Le maire de la Commune rurale de Diaramana, Kassoum Sogoba reconnait les efforts du gouvernement. Mais, ajoute-il, ils sont peu notoires. “Sur 15 villages administratifs composant la Commune, seul le village de Tonto et Diaramana disposent de salles de classes en dure. Mais les effectifs sont extrêmement pléthoriques. Les classes de 100 personnes sont nombreuses. Parfois, les enseignants travaillent dans des magasins particuliers. Sans oublier le manque de personnel d’enseignants…”

C’est le comble à Kacienso, Gountiosso, Massadougou, Sanso, Sogresso, Soyesso Wontosso, Siesso. Ils n’ont pas de classes, déplore-t-il. “Alors que Kacienso a 234 élèves, Gountiosso : 214 pour six salles, Massadougou : 148, Sanso : 90, Sogresso : 75, Soyesso : 56 Wontosso : 85, Siesso : 126. Nous avons l’impression que nos enfants sont les condamnés aux seconds rôles. Ce phénomène hypothèque l’avenir de plus de 3746 enfants dans la Commune…”

Les réalités diffèrent par localité. L’école de Dossourousso dans la Commune rurale de Samabogo, ouverte en octobre 1999 par la volonté des communautés, est gérée par les mêmes villageois. Ce statut communautaire impacte aujourd’hui le rendement scolaire des enfants.

“Les parents n’ont pas assez de moyens pour mettre les enfants dans des conditions idoines. Les frais de mensualité des parents d’élèves qui assurent le fonctionnement de l’établissement sont payés souvent en retard. Les enfants sont aussi retenus par les parents pour les travaux. En plus, il n’y a trois salles pour six classes”, a fait savoir Sory Sogoba, enseignant à l’école communautaire de Dossourousso.

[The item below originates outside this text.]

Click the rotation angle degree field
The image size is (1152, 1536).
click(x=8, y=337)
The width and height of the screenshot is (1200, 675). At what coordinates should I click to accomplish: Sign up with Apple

Pourtant, dit-il, la loi n°99-046/du 28 décembre 1999, dans son article 2 indique que l’éducation est une priorité nationale, et le service public de l’éducation est conçu et organisé en fonction des apprenants tenant compte des objectifs de développement et valeurs socioculturelles du pays.

De l’avis de Drissa Sogoba, l’urgence s’impose d’appuyer les villages pour la construction d’infrastructures scolaires, la formation des enseignants, les manuels didactiques et de cantine scolaire pour endiguer les problèmes de distances compte-tenu de la situation géographique des villages.

L’élu communal de Samabogo a émis le souhait de la transformation des écoles communautaires en établissements publics.